O projeto de decreto legislativo 19/2021, assinado pela Comissão Executiva da Casa, que prorroga até 31 de dezembro de 2021 os efeitos do decreto estadual que declarou o estado de calamidade pública no Paraná, passou em segundo turno. Com a dispensa de votação da redação final aprovada, a matéria está apta para ser promulgada pelo presidente da Assembleia, deputado Ademar Traiano (PSDB). De acordo com o Governo, a medida é necessária devido à exigência de “cuidados extraordinários” ao acréscimo no número de infectados pelo novo coronavírus no Estado, mesmo com o avanço da vacinação. Ainda segundo a justificativa do projeto, o crescimento de contaminações resulta na superlotação de hospitais, aumentando a taxa de ocupação em leitos públicos e privados.  
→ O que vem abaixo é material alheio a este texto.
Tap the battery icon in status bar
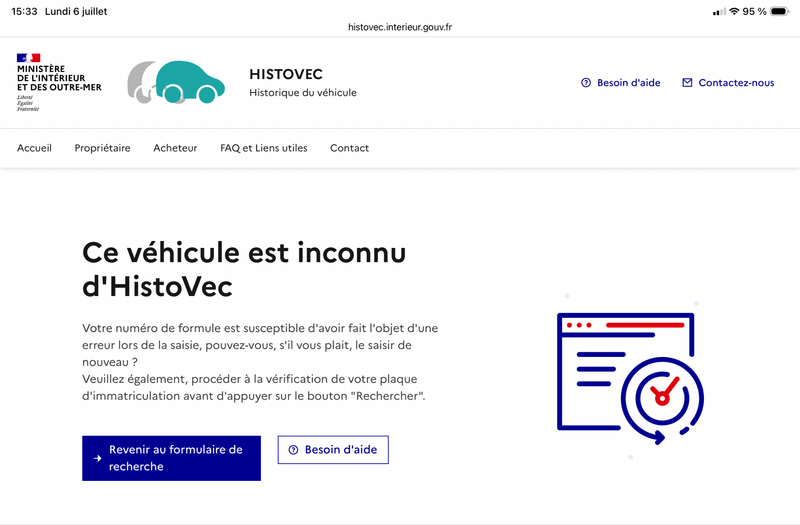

Também avançou em segundo o projeto de lei 282/2021, de autoria do Poder Executivo, que trata da autorização para efetuar a desafetação do segmento rodoviário e a transferência deste ao município de Cascavel. Com a dispensa de votação da redação final aprovada, a matéria segue para sanção, ou veto, do Governo do Estado.  

PATRIMÔNIO CULTURAL

Em segunda votação, passou o projeto de lei 498/2020, que institui o Dia Estadual do Patrimônio Cultural. O texto, de acordo com os autores, tem o objetivo de promover a reflexão sobre a importância da preservação dos bens culturais do estado, fortalecer as identidades regionais e incentivar políticas públicas de preservação e valorização dos bens culturais do Paraná. Assinam a proposta as deputadas Luciana Rafagnin (PT) e Cantora Mara Lima (PSD), e os deputados Goura (PDT), Anibelli Neto (MDB), Arilson Chiorato (PT), Boca Aberta Junior (PROS), Marcio Pacheco (PDT), Professor Lemos (PT), Rodrigo Estacho (PV) e o ex-deputado Delegado Recalcatti (PSD), falecido no último mês de abril.  Com a dispensa de votação da redação final aprovada, a matéria segue para sanção, ou veto, do Governo do Estado. 

CALENDÁRIO E TURISMO

Avançou em terceira votação o projeto de lei 601/2020, do deputado Soldado Fruet (PROS), que insere no roteiro oficial de turismo religioso do Estado do Paraná o Santuário de Nossa Senhora Aparecida, situado no município de Itaipulândia, e insere no calendário oficial de eventos do Estado a peregrinação de fiéis ao santuário, que ocorre, anualmente, na semana de 12 de outubro. 

Por fim, o projeto de lei 371/2020, do deputado Anibelli Neto (MDB), que institui o Dia Estadual de Conscientização da Síndrome Tourette, a ser celebrado anualmente no dia 7 de junho, passou em primeira votação.  

RETIRADO

De autoria do deputado Anibelli Neto (MDB), o projeto de lei 697/2019, que garante a liberação e transporte intermunicipal de cadáver por funerária em regular funcionamento, foi retirada da pauta de votações. O texto recebeu emenda e, com isso, retorna à Comissão de Constituição e Justiça (CCJ).